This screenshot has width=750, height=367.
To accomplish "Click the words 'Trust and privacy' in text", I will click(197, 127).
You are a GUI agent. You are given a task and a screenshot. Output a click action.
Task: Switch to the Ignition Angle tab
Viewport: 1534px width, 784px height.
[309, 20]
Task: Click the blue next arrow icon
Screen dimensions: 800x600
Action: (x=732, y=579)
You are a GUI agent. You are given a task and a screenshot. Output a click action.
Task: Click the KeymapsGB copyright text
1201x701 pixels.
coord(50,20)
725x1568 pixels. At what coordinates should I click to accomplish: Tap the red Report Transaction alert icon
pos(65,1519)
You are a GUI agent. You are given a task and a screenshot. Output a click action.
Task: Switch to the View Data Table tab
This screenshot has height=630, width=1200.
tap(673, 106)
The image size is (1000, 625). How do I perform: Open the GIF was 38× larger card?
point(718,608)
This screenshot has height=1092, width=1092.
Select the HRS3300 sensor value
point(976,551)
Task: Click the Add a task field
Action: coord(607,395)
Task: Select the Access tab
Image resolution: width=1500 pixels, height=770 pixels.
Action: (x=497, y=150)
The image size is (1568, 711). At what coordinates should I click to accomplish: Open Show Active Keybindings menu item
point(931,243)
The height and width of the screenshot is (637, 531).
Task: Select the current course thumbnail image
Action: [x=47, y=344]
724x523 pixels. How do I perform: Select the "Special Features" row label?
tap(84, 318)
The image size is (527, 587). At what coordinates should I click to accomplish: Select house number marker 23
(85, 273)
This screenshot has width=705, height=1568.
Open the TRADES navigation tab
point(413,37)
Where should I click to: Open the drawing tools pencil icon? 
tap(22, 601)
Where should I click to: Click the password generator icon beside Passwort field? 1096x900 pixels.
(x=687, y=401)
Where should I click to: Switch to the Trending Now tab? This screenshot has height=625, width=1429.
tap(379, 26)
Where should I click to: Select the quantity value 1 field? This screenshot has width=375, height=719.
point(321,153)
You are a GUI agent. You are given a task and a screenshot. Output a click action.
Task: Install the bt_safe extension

• [YOUR GOAL] Pull every line holding "text" out of the records.

• [THE ANSWER]
To accomplish "Click the words 'Trust and privacy' in text", I will click(197, 127).
Task: Click the KeymapsGB copyright text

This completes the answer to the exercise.